From WTAE Pittsburgh:
For 32 years, [Albert] Lexie has been examining his schedule each morning, like a doctor on the clock. But the longtime shoe shiner’s gift isn’t healing, it’s giving back. A shoe shine costs $5, but Lexie said customers have been generous with their tips since he started working at the hospital in 1981.
“Most of them give $6, some of them give $7,” Lexie told Channel 4 Action News anchor Wendy Bell.
And Lexie gives every cent of his tips back to the children.
“I think he does it because he loves the kids,” said Dr. Joseph Carcillo. “He's donated over a third of his lifetime salary to the Children’s Hospital Free Care Fund.”
The money goes to parents of sick children who can’t afford to pay medical costs.
“He's a philanthropist, is what he is,” said Carcillo. “He's an entrepreneur.”
Lexie has donated $200,000 to the cause, bringing in several hundred dollars a week.

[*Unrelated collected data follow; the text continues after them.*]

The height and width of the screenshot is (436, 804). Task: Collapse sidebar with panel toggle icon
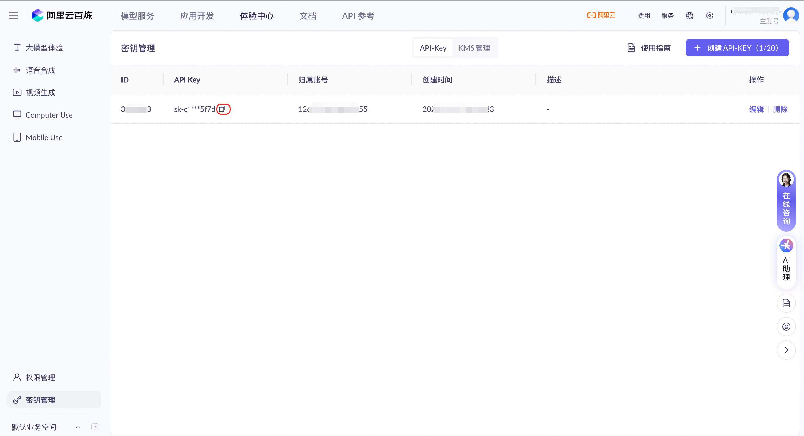point(95,427)
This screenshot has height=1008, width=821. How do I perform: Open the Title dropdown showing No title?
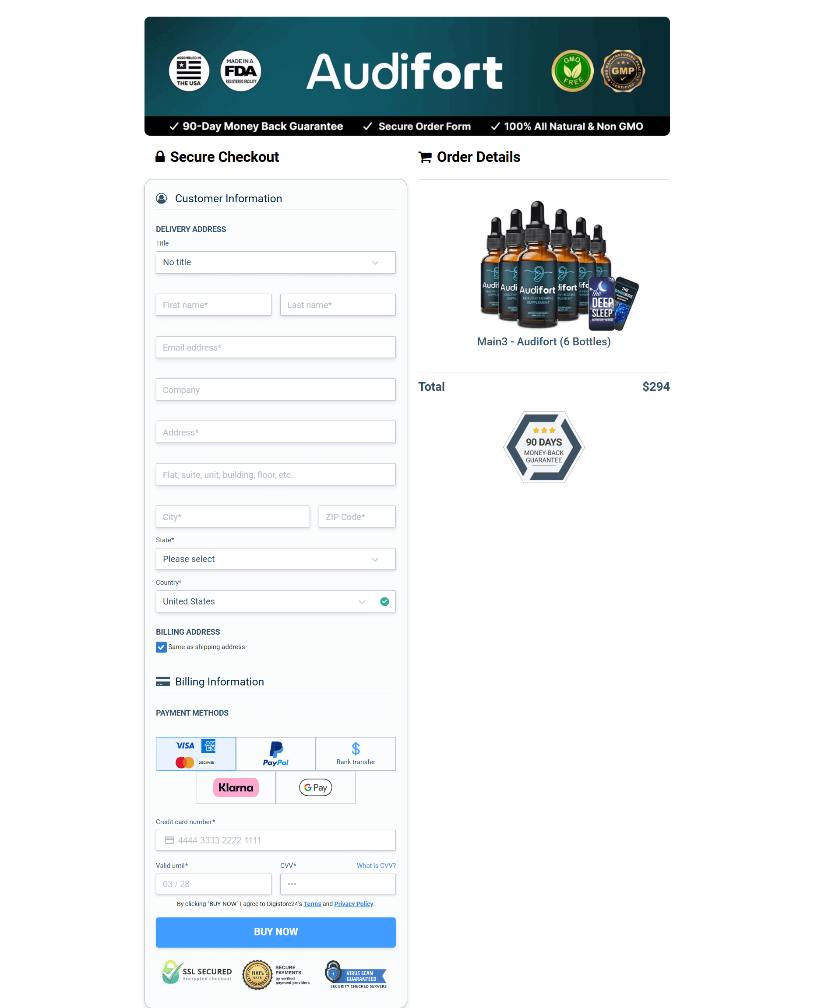(275, 262)
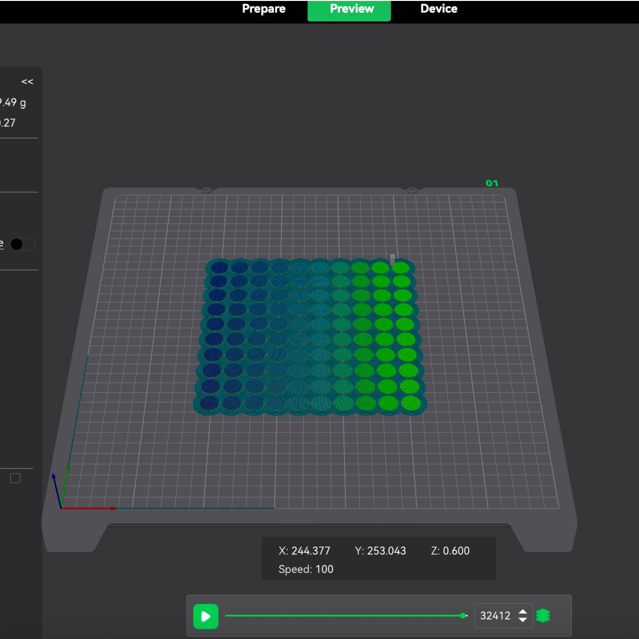Switch to the Prepare tab
The image size is (639, 639).
pyautogui.click(x=263, y=9)
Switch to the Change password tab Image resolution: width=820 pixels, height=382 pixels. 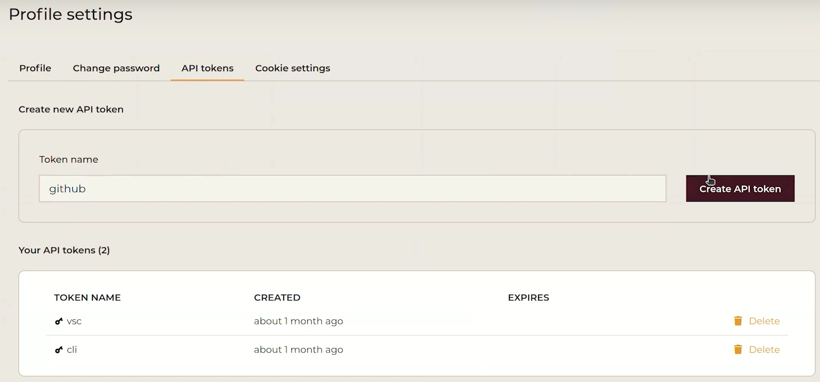tap(116, 68)
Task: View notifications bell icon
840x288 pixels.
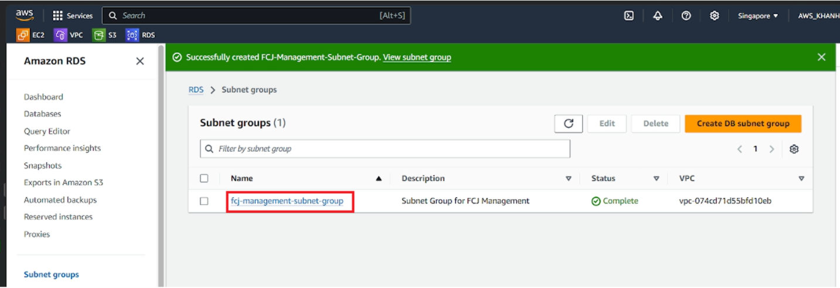Action: tap(658, 16)
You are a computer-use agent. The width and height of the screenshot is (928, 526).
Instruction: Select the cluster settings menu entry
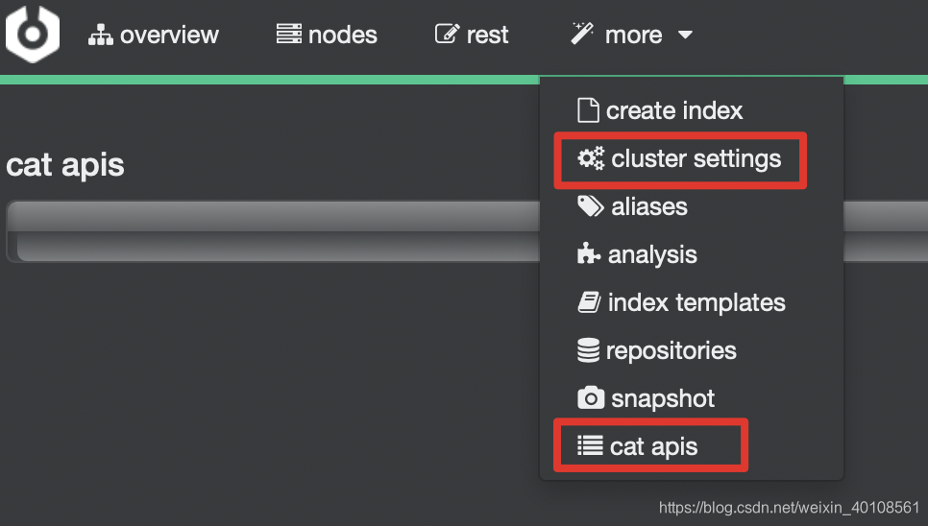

No doubt about it. Mr. Lexie has quietly and consistly done something noble and great by turning over his tips to a worthwhile charity. However, this raises some very interesting tax implications. In particular, it is well-settled that amounts received as tips are "income" for income tax purposes and should be reported on a person's tax return. Now you would hope that the fact Mr. Lexie simply donated these funds to charity would absolve him of any tax liability for those tips, but that isn't necessarily the case. The reason why is that one's charitable donations are not always 100% deductible.
In this case, it is likely that Mr. Lexie could only deduct these donated tips up to 50% of his adjusted gross income (and remember his AGI would include this tip income). If, for instance, his donated tips ever exceeded 50% of his AGI, then he would not be able to deduct the full amount of donated tips that year. While these excess donations can be rolled over for up to 5 years, it doesn't do Mr. Lexie much good if every year he is maxing out this deduction limitation. On a related not, it is unclear what documentation the hospital has provided Mr. Lexie each year that would enable him to substantiate these deductions, if ever questioned.
In all, Mr. Lexie has done a noble thing...let's just hope the IRS doesn't take notice.